Design for Compliance (DfC) is a methodology that builds CE/RED, FCC and EMC requirements into the schematic and PCB routing from the very first design review. Regulatory certification (CE, RED, FCC) is an incompressible milestone in any connected-product programme. Anticipating the standards' requirements as early as schematic capture and PCB routing avoids costly late-cycle iterations. In our practice, products designed with a Design-for-Compliance approach pass tests on the first attempt in the vast majority of cases. ESD and radiated emission requirements are tested during pre-scans, against IEC 61000-4-2 (8 kV contact, 15 kV air discharge) and CISPR 32 (Class B, 30 MHz to 6 GHz). According to NIST guidance on radiated emissions, an in-house pre-scan within 6 dB of the Class B limit is a strong predictor of first-pass success at the accredited lab.

Design for Compliance

Build EMC and RF best practice into the schematic and PCB from the start:

  • Continuous ground plane, careful decoupling and a controlled stackup.
  • Controlled impedance on high-speed traces: 50, 90 or 100 ohms depending on the bus.
  • Differential pairs matched within plus or minus 5 mils of length skew.
  • Filtering on external interfaces and via stitching around RF zones.
  • Strict adherence to module integration guidelines (Nordic, Silicon Labs).
  • Provisions for late tweaks (placeholder ferrites and capacitors).

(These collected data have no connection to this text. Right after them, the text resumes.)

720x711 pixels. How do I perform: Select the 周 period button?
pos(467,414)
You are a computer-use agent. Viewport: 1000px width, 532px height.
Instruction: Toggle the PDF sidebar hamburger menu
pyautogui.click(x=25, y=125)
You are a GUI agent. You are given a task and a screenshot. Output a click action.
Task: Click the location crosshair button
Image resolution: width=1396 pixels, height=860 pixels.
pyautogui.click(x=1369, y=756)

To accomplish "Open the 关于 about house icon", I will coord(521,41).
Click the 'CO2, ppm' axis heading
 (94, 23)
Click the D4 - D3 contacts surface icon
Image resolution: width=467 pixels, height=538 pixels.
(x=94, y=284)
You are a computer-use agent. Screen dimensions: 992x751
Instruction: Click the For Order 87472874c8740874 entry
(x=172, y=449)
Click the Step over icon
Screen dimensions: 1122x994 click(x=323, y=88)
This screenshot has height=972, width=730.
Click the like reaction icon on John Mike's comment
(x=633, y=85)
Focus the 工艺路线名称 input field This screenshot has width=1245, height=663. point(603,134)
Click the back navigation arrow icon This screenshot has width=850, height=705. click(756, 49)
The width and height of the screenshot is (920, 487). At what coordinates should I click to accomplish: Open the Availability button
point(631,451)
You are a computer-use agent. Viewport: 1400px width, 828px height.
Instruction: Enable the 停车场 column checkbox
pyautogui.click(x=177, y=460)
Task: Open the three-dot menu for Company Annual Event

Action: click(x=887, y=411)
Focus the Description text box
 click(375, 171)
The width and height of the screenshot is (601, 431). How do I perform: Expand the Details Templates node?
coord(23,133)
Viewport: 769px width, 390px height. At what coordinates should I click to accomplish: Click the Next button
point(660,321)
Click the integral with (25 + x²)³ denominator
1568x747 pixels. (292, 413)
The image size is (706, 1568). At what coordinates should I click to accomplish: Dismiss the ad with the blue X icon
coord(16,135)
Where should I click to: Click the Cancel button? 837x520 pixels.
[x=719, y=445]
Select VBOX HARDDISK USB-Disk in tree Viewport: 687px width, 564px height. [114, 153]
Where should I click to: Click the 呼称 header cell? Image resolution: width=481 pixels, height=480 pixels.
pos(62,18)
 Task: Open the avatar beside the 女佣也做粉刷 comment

These practices are detailed in our articles on RF PCB design and electromagnetic compatibility.

Systematic pre-tests

Running EMC and radio pre-tests before the official lab pass lets us catch and fix issues at much lower cost. This step adds a few days to the schedule, but it can save weeks by avoiding outright failures at the accredited lab.

Relationship with the lab

Reserve test slots early in the project. Accredited labs often have several weeks of waiting list. Waiting until the last minute to schedule tests is one of the most frequent causes of slippage we have observed.

Pre-manufacturing simulation: the strongest TTM accelerator

At AESTECHNO, we use ANSYS to simulate Signal Integrity (SI) and Power Integrity (PI), and to optimise antennas before fabrication. In our lab we have measured that it is possible to know, before fabricating, whether the board will operate and pass certification. This prediction eliminates the respin phase that drags out 80 percent of electronics projects, where each PCB respin costs 6 to 10 weeks. Going from 2 respins to 0 means winning back an entire quarter. On a recent project for an integrated BLE antenna, we observed convergence on SI from the second simulation iteration, against the 3 respins typically required without simulation.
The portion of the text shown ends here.